Herausforderungen und Perspektiven
Besonders alarmierend ist die Tatsache, dass fast die Hälfte der Befragten unter 25 Jahren noch nie vom Sauerland gehört hat. Dies könnte darauf hindeuten, dass die Region nicht genug Sichtbarkeit hat, um junge Menschen anzuziehen, was für die Zukunftsfähigkeit der Region entscheidend ist. Nur die Hälfte der Umfrageteilnehmer sieht im Sauerland ein „hohes wirtschaftliches Potenzial“, und noch weniger verbinden die Region mit innovativen Unternehmen. Laut Prof. Dr. Jacobi könnte das daran liegen, dass viele ansässige B2B-Unternehmen weniger sichtbar sind. Die Sauerland Initiativ empfiehlt daher gezielte Maßnahmen zur Verbesserung der Mobilitätsangebote und zur Schaffung von Freizeit- und Begegnungsräumen für junge Menschen, um die Attraktivität des Sauerlands zu steigern.
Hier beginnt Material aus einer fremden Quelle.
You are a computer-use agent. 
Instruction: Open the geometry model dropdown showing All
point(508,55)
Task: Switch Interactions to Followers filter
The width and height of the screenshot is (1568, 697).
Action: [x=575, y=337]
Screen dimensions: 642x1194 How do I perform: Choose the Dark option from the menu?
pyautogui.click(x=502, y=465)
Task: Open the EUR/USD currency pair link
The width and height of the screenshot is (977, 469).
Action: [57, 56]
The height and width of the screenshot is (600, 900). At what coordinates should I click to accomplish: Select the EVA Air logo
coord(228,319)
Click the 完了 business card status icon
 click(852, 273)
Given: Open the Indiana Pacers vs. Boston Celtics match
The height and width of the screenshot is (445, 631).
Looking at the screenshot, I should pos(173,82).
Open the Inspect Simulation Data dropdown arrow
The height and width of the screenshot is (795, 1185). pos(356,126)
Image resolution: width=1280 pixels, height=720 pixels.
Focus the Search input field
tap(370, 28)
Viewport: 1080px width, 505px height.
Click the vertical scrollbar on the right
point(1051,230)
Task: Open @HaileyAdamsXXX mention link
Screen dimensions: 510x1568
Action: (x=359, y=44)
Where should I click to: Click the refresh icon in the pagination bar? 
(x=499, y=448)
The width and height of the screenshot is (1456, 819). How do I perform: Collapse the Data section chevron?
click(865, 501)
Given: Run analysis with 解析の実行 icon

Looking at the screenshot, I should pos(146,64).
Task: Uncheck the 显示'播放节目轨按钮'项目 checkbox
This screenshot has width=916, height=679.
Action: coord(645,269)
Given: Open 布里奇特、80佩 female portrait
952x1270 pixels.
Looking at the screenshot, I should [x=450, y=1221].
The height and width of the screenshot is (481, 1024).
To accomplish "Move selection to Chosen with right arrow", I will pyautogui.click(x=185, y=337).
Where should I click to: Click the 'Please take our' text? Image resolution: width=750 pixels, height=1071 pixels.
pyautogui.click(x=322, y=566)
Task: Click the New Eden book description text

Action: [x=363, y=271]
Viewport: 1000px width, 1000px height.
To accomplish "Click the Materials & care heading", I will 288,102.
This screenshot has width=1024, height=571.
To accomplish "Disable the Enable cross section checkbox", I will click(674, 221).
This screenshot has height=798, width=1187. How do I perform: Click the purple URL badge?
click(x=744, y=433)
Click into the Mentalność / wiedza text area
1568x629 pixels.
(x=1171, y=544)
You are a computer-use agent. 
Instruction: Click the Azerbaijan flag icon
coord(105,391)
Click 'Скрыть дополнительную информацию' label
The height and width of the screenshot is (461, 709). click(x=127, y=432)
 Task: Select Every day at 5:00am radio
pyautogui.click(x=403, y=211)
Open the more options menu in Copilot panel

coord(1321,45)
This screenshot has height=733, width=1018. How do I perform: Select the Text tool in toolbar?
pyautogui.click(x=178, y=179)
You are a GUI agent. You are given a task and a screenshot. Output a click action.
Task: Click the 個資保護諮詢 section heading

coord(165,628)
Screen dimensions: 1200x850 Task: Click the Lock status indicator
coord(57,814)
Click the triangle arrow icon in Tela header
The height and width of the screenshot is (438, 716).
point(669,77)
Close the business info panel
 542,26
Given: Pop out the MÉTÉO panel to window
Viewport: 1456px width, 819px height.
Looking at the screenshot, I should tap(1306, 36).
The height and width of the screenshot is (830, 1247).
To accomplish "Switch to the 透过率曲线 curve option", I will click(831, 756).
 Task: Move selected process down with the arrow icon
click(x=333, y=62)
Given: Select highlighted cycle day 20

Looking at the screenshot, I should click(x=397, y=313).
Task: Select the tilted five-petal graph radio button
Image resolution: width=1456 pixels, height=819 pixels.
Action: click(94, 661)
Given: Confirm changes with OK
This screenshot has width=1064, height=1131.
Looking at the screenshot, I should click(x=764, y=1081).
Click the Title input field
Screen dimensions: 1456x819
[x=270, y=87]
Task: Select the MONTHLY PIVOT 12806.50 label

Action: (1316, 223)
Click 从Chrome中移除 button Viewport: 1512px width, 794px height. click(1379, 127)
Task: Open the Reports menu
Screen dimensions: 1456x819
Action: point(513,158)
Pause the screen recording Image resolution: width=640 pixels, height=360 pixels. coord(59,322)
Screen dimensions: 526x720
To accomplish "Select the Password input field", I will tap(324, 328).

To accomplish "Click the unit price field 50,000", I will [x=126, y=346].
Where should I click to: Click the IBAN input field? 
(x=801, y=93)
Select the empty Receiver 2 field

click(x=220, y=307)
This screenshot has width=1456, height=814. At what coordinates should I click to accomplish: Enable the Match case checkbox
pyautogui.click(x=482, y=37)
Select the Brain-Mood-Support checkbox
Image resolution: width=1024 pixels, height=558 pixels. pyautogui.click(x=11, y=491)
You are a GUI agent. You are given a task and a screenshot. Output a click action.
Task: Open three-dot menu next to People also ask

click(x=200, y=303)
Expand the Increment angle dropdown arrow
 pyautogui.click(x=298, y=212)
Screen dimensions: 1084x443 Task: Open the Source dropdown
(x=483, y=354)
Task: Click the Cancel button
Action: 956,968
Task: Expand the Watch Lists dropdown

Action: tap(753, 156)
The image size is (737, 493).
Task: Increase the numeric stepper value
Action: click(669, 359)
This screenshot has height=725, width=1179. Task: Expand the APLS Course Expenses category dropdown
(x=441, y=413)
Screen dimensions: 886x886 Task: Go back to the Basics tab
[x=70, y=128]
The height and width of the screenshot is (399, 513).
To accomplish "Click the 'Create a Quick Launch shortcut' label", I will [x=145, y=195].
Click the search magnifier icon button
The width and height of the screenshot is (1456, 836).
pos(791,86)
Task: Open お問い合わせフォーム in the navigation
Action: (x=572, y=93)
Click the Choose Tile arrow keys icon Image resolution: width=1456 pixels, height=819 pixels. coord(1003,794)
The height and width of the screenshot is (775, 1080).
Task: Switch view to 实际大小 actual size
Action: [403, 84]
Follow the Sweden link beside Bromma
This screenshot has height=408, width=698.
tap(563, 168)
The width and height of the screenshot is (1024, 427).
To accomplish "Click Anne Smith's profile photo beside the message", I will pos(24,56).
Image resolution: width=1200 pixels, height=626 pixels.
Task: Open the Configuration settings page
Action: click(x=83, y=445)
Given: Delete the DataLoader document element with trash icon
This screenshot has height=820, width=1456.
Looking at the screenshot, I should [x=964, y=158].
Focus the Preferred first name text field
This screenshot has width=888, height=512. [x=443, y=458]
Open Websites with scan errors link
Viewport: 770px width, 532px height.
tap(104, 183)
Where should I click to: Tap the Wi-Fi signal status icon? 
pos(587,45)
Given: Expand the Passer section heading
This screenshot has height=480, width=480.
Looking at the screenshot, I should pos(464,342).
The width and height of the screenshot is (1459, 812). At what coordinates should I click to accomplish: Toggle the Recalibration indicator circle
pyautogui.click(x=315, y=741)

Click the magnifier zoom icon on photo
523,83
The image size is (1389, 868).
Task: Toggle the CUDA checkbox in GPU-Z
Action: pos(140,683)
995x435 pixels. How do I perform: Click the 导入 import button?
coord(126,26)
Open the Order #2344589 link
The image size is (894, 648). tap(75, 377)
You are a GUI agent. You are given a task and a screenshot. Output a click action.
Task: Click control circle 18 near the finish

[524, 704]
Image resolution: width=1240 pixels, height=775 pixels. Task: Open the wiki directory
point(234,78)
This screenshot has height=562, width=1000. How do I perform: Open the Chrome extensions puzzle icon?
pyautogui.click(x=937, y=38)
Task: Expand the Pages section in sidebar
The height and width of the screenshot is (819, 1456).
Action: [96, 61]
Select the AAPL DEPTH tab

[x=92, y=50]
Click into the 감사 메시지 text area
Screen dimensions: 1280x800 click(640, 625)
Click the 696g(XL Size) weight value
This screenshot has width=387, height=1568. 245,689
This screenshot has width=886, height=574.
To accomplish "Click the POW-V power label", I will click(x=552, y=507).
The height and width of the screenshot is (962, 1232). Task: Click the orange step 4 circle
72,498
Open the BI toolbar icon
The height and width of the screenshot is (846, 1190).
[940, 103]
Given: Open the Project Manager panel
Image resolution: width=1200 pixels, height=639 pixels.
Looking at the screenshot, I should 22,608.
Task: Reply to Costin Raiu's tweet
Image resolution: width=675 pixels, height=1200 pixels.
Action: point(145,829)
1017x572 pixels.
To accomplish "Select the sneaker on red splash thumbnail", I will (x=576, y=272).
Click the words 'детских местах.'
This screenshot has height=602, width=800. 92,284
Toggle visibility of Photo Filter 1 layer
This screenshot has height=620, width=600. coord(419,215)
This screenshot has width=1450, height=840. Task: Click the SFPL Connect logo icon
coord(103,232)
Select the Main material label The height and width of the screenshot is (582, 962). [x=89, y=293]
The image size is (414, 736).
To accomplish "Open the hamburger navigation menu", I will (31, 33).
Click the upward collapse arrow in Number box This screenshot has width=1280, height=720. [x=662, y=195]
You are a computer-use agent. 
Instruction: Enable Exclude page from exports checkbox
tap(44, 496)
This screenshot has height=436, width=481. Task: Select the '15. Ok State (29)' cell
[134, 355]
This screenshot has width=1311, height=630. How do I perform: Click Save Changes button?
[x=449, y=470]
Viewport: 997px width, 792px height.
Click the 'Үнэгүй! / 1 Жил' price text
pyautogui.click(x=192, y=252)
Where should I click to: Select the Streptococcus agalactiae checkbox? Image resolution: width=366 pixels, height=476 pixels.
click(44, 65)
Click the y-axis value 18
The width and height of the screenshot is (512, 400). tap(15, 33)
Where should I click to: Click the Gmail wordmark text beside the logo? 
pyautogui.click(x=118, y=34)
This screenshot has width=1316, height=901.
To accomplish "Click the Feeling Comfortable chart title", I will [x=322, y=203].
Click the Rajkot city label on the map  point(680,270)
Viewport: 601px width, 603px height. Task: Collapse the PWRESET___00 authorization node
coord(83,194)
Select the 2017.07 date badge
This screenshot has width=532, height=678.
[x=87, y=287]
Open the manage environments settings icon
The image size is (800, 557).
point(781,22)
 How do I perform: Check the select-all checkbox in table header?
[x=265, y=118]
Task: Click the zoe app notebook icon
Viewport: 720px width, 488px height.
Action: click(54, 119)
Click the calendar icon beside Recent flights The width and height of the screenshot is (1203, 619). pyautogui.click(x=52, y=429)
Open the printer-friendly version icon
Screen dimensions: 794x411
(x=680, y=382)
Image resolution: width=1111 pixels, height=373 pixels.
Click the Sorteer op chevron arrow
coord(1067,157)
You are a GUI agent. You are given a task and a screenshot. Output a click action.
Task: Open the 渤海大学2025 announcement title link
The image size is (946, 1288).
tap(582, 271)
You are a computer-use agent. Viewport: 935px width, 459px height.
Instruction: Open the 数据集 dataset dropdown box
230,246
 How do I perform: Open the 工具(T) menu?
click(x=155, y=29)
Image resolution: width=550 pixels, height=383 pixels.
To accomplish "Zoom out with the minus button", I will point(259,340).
Die positiven Aspekte der Studie werden ergänzt durch hohe Zustimmungswerte für Freizeitmöglichkeiten und die Familienfreundlichkeit im Sauerland. 91 Prozent der befragten Einheimischen bescheinigen der Region eine hohe Lebensqualität, was sich auch in der positiven Bewertung der Arbeit der Verwaltungen und des Sicherheitsgefühls widerspiegelt. Dennoch bleibt die Schwäche im öffentlichen Nahverkehr und der medizinischen Versorgung ein wichtiges Thema, das angegangen werden muss.
Lebensqualität im Kontext
Die Lebensqualität ist nicht nur ein lokales, sondern auch ein nationales Anliegen. Der Regierungsbericht zur Lebensqualität in Deutschland, der am 26. Oktober 2016 verabschiedet wurde, beleuchtet ähnliche Themen und fordert Chancengleichheit, Zusammenhalt und die Schließung der Einkommens- und Bildungsschere. Der Bericht misst Lebensqualität anhand von zwölf Dimensionen, die von wirtschaftlichem Erfolg bis hin zu sozialem Zusammenhalt reichen. Eine dynamische Wirtschaft spielt dabei eine zentrale Rolle für hohe Lebensqualität, was sich auch in den Ergebnissen der Sauerländer Studie widerspiegelt.
Die Erkenntnisse der Befragung im Sauerland sind somit nicht nur für die Region selbst von Bedeutung, sondern auch für die Diskussion über Lebensqualität in Deutschland insgesamt. Investitionen in Forschung und Entwicklung sowie die Förderung von Unternehmensgründungen könnten entscheidend sein, um die Wettbewerbsfähigkeit der Region zu sichern und die identifizierten Engpässe zu beheben. Das Bundesministerium für Wirtschaft und Klimaschutz hat bereits Maßnahmen ergriffen, um die Investitionsdynamik zu verbessern und die Innovationskraft der Unternehmen zu unterstützen, was auch dem Sauerland zugutekommen könnte. Weitere Informationen hierzu sind im Bericht des Bundeswirtschaftsministeriums zu finden.